• _Exercise description_
Copy exactly the lines from the beginning of the data down to and including the line holding "This screenshot has height=1023, width=750.", without any pictures.

________

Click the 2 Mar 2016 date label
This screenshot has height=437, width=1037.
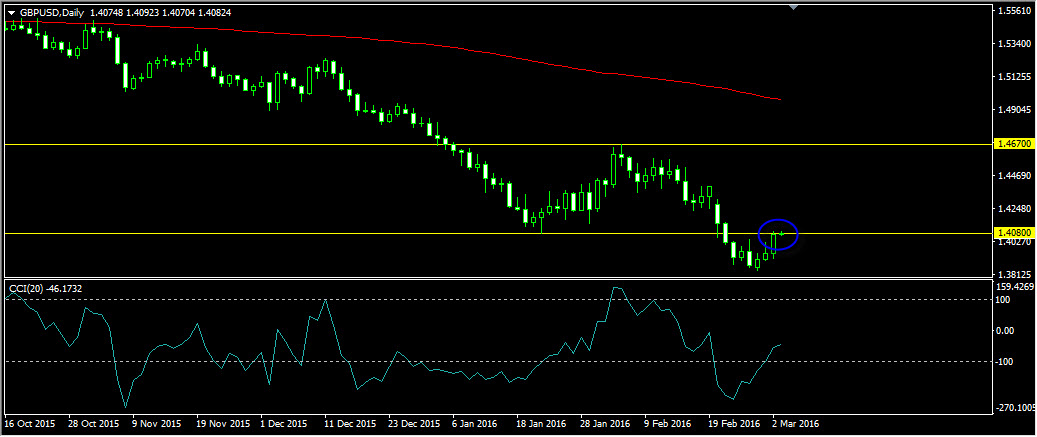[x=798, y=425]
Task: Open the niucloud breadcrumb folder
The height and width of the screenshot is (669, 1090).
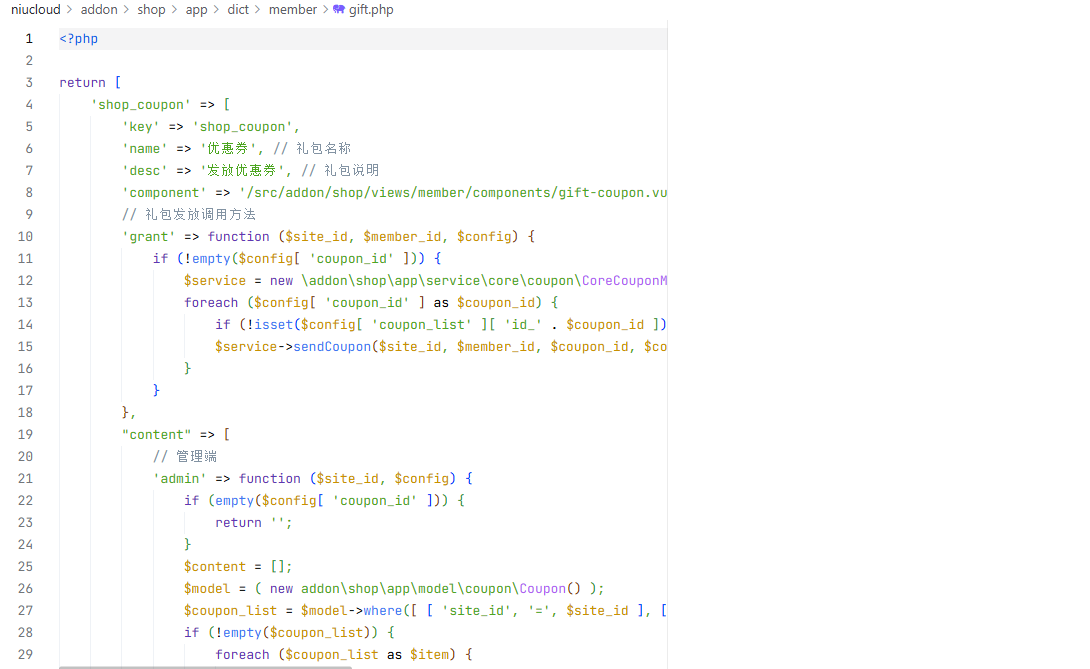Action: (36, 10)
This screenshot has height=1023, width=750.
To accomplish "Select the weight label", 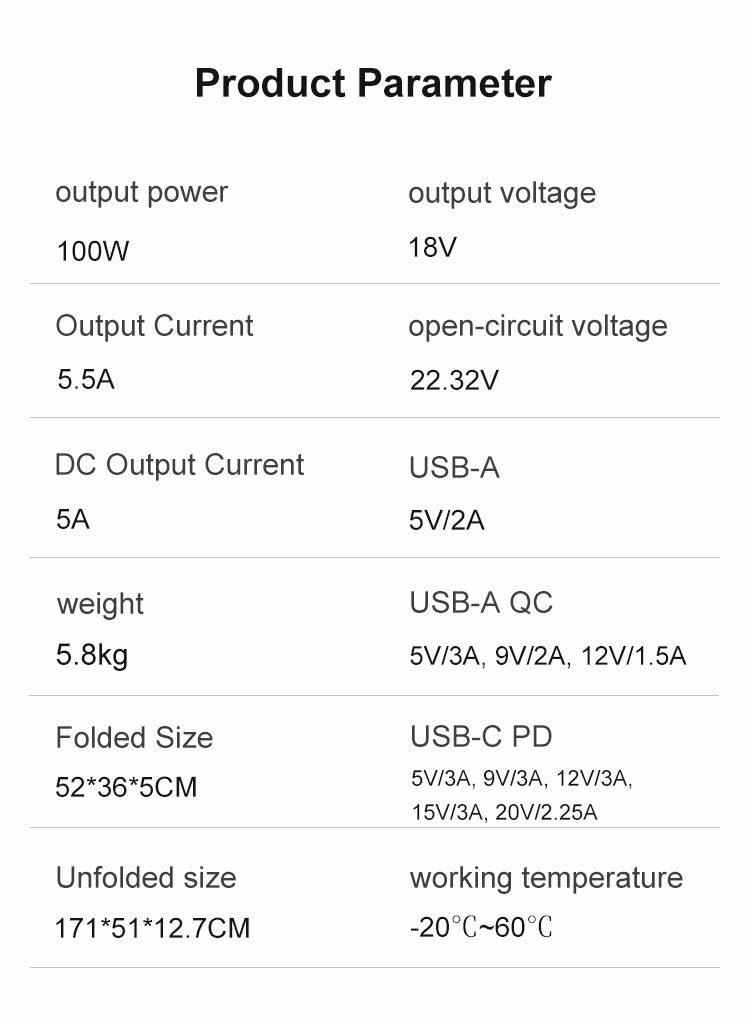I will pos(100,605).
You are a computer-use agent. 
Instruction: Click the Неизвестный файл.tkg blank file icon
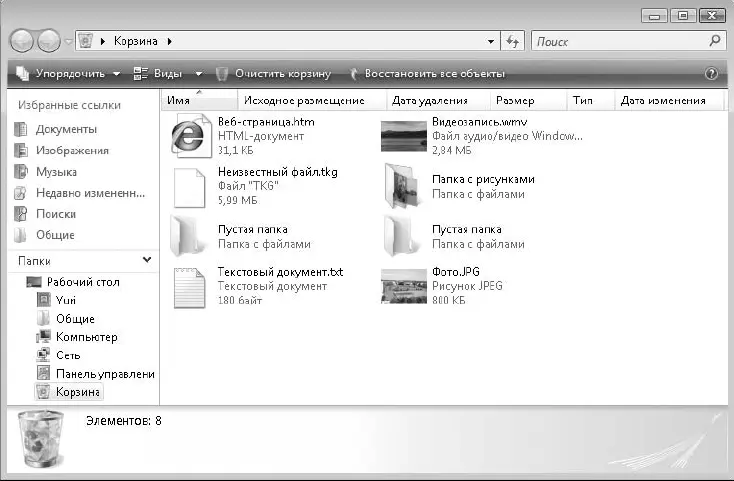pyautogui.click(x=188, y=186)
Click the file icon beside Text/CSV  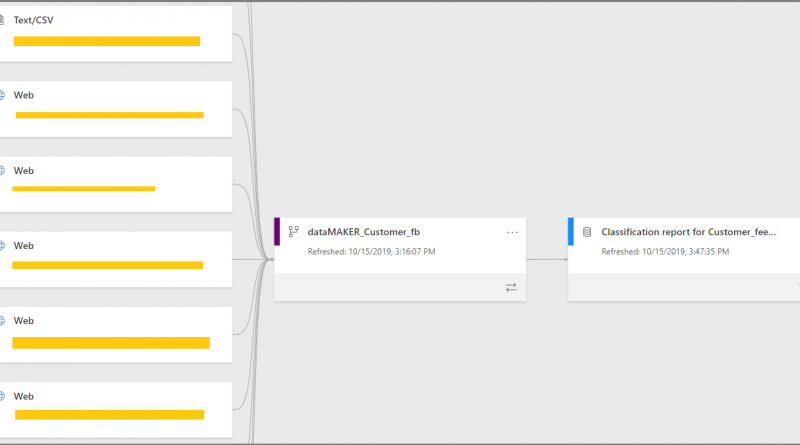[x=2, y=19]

________

• _Solution for this problem_
Click the 2 Mar 2016 date label
This screenshot has height=437, width=1037.
[x=798, y=425]
Task: Open the niucloud breadcrumb folder
The height and width of the screenshot is (669, 1090).
Action: (36, 10)
This screenshot has height=1023, width=750.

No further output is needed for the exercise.